Bei einem Staatsbankett in der Residenz sollte einmal dem König und seinen hohen Gästen eine besondere Überraschung geboten werden. Der göttliche Pfau, den der König – ebenso wie den majestätischen Schwan – hoch verehrte, wurde zum Schaustück auserwählt. Wer die vielen Pfauendarstellungen in seinen Schlössern gesehen, in hunderterlei Variationen, liegend, stehend, fliegend oder sitzend, hier in kostbare Gobelins gewirkt, dort in kleinsten Miniaturen als Kaminschmuck verwendet, oder wieder mit Edelsteinaugen und vergoldetem Gefieder in Lebensgröße auf Marmorsockeln thronend – der wird sie nie vergessen.

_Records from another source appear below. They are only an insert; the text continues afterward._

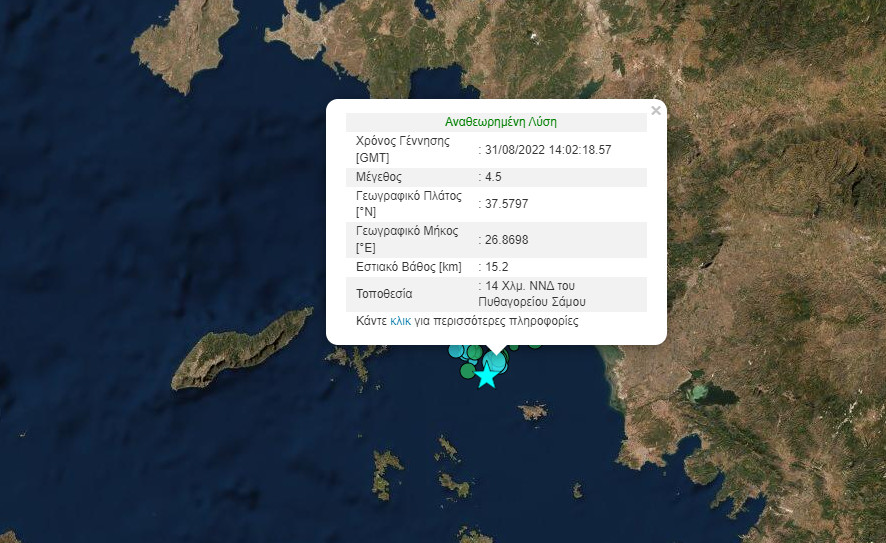
Task: Click the large teal circle above the star
Action: [x=495, y=361]
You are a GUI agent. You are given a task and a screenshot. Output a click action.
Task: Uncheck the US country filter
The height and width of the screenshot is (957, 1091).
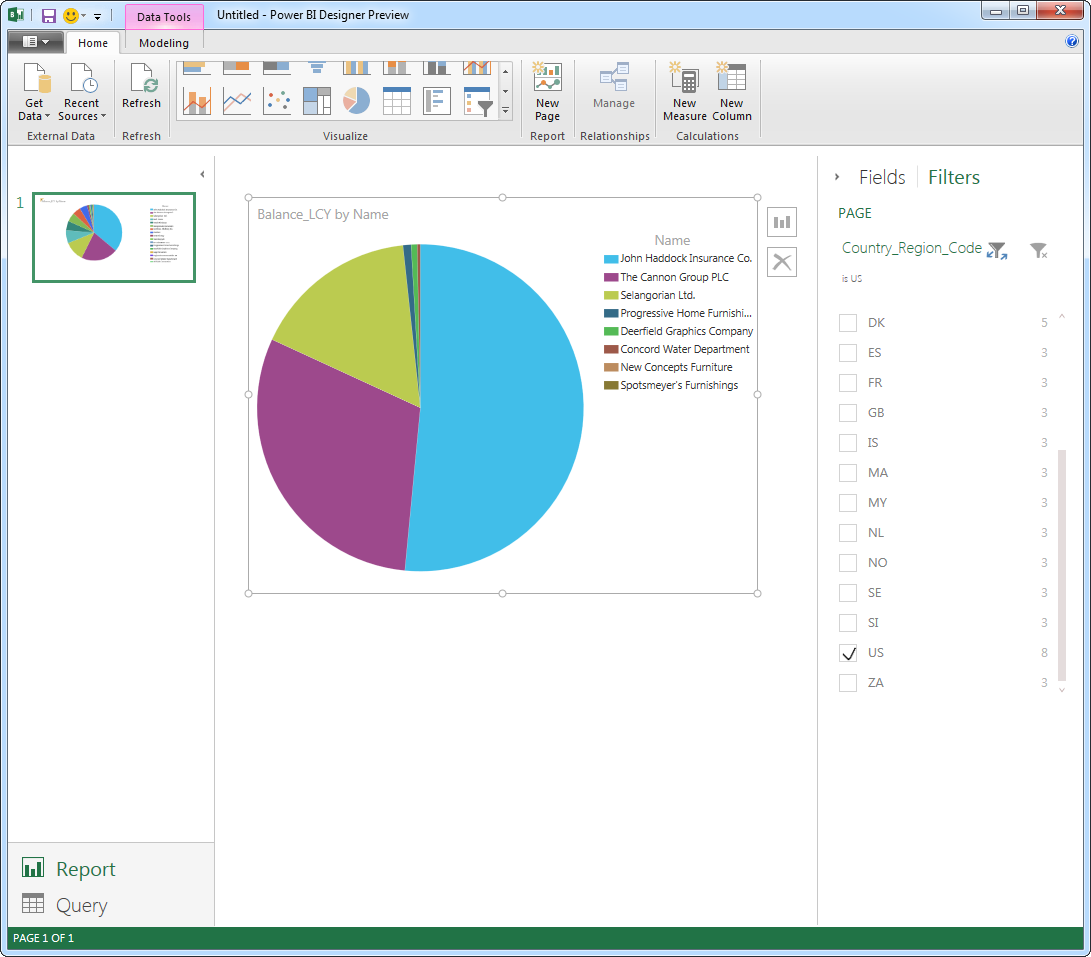[848, 653]
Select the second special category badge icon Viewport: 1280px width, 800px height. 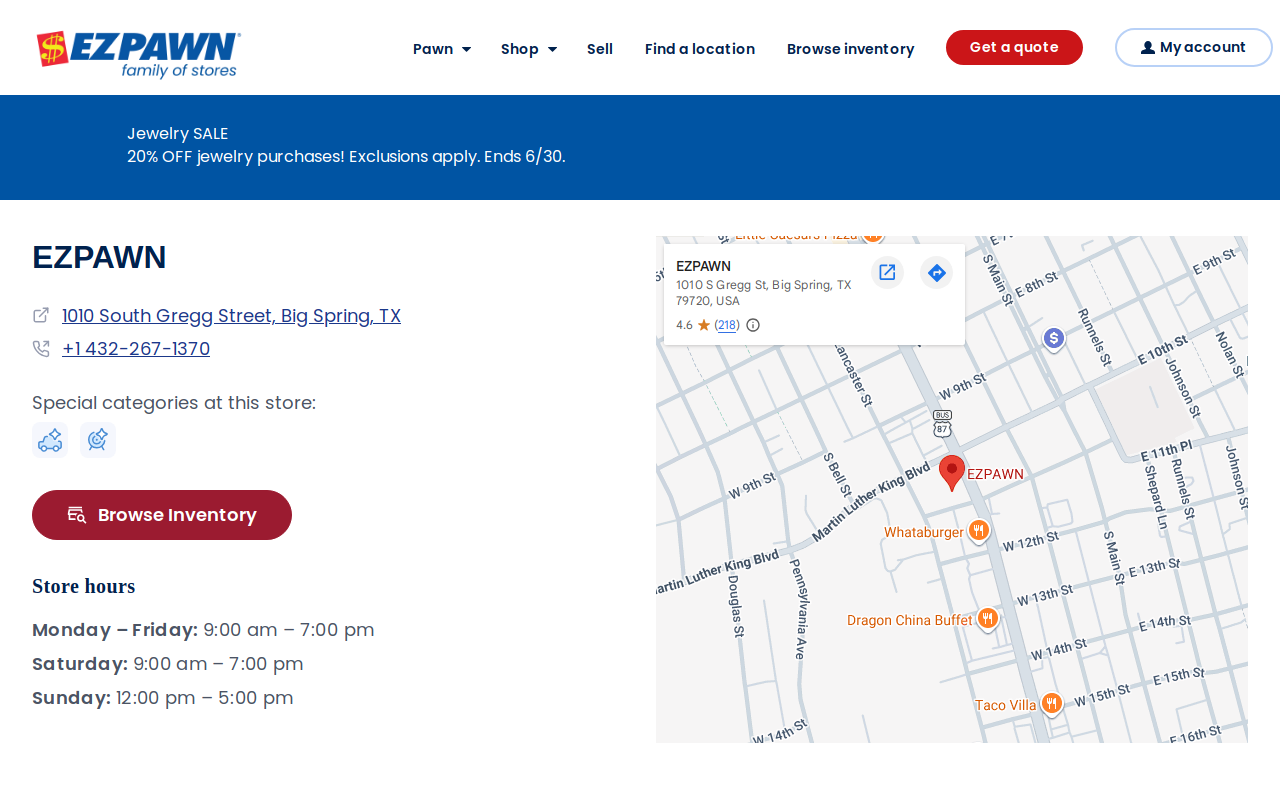pos(98,440)
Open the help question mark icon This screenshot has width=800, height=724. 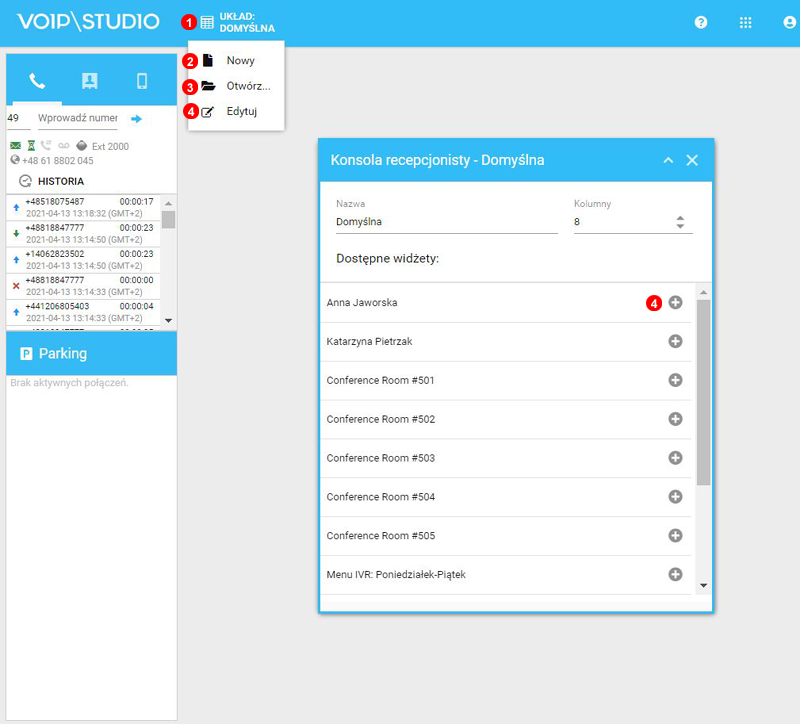[x=701, y=22]
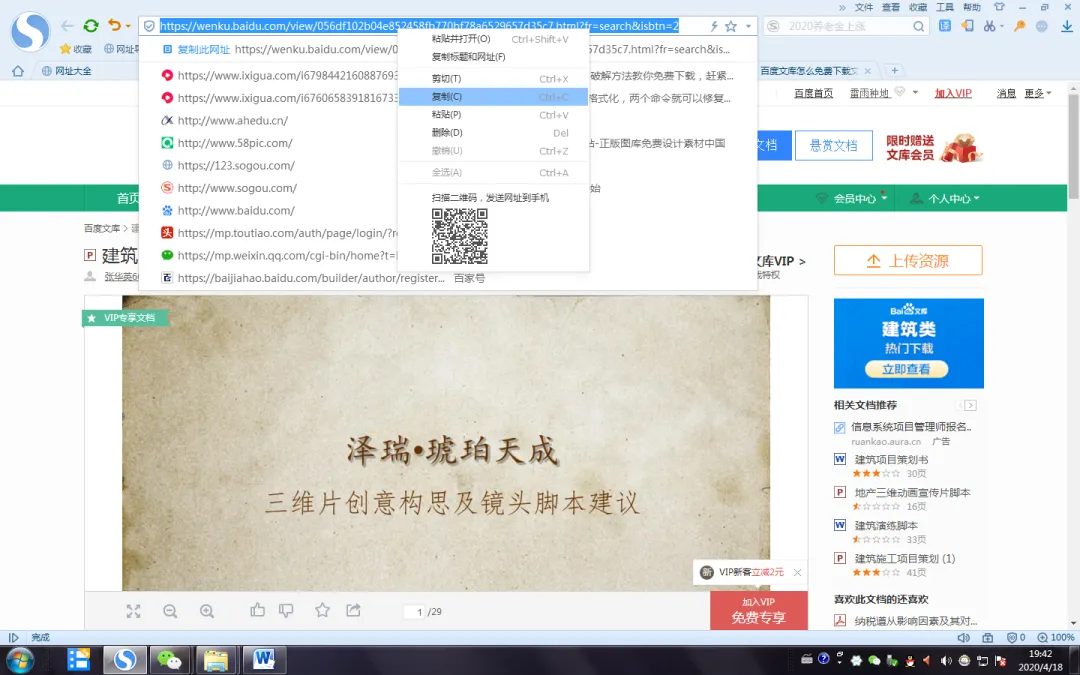Click the page number input field
Screen dimensions: 1080x675
click(415, 612)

Unsere Pfauen allerdings waren mehr materieller Natur. Aus den Züchtereien Roms, wo sie schon zu Ciceros Zeiten die vornehmen Römer mit dem Wohlgeschmack ihres zarten Fleisches ergötzten, wurden einige besonders schöne und junge Exemplare erworben. Nach vorsichtigstem Entfernen des herrlichen Gefieders und nach bratenfertiger Zubereitung wurden sie mit Trüffeln eingefüllt, die vorher in feingeschabtem Speck geschmort waren, dem man feine Kräutchen und Gänseleberstückchen zugesetzt hatte. Die also gefüllten Pfauen wurden darauf wieder gut zugenäht und einige Tage im kühlen Keller aufgehängt, bis das ganze Fleisch von dem Trüffelaroma durchdrungen war. Am Tage der Verwendung wurden die Trüffel wieder herausgenommen, mit feiner Farce vermengt und von neuem in die Pfauen eingefüllt, die dann mit Speckscheiben umbunden und schön lichtbraun gebraten wurden. Das Anrichten war dabei eine Kunst für sich. Auf großen silbernen Schüsseln wurden Brotsockel befestigt, auf deren Mitte dann der kunstvoll zerlegte, aber wieder zusammengesetzte Pfau seinen Platz hatte, während der noch freibleibende Rand des Sockels, der altrömischen Sitte entsprechend, mit dem schillernden Kopf, dem Hals und dem leuchtenden Schwanz besteckt wurde.
Als am Tag der Pfauen-Première sich dann die zwölf servierenden Lakaien mit ihren Schaustücken dem König gegenüber im Halbkreis aufbauten, glitt ein allgemeines freudiges Staunen über alle Mienen – es war ein Bild, würdig eines Sonnenkönigs!